Your instructions: Which lines below contain "heading"? Pull them out.

:: Data ::

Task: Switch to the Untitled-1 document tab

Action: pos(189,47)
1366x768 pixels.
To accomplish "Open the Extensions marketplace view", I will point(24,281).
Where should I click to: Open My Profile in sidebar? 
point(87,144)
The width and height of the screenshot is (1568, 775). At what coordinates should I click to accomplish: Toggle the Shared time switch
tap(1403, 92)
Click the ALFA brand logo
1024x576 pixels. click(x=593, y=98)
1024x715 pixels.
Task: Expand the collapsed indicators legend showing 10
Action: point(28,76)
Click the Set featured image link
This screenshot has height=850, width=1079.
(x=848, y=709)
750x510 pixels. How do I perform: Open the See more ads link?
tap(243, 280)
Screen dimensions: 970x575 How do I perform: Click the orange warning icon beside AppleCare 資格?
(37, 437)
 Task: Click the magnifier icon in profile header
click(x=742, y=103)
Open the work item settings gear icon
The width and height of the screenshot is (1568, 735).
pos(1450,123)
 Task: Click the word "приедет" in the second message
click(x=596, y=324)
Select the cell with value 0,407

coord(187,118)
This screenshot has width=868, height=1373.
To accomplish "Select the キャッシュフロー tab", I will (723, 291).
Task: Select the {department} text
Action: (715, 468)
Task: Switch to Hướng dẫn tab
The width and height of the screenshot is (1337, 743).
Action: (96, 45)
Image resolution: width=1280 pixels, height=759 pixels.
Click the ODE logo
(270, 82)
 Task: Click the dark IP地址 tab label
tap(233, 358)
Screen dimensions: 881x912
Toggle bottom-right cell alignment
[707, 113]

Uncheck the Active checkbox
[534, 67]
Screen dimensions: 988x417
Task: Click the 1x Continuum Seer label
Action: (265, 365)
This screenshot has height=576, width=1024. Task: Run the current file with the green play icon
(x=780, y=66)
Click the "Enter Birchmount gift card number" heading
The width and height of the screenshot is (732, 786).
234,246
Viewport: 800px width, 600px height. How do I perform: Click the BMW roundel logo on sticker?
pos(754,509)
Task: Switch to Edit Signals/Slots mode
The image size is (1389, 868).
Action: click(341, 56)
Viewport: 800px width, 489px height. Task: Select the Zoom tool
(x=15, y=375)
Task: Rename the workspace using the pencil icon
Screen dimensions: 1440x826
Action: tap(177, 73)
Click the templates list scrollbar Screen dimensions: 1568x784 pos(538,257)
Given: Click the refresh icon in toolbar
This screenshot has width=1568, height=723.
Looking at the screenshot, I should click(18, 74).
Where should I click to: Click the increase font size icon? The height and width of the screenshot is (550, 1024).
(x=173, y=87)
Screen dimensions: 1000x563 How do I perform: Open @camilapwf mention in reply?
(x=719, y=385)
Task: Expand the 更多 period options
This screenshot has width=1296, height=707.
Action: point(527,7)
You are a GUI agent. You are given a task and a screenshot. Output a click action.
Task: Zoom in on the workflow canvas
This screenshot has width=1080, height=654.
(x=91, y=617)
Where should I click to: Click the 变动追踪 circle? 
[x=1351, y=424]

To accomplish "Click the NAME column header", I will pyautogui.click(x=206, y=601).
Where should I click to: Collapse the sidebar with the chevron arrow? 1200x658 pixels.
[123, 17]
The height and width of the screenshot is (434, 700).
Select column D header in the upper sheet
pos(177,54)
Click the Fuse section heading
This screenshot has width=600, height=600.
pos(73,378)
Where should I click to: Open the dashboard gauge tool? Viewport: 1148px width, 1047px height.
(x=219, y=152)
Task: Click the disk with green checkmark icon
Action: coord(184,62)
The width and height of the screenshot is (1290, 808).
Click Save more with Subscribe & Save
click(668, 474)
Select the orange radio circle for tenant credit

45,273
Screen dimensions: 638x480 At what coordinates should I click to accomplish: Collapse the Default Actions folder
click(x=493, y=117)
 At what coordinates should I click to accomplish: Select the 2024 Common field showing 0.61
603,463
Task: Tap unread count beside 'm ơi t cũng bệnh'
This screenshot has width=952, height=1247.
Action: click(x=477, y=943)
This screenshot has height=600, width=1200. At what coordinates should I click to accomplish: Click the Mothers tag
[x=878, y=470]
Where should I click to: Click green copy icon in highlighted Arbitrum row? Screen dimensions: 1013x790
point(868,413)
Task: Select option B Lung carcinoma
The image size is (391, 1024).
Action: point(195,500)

:::

The answer:
Click the "Enter Birchmount gift card number" heading
Click the Fuse section heading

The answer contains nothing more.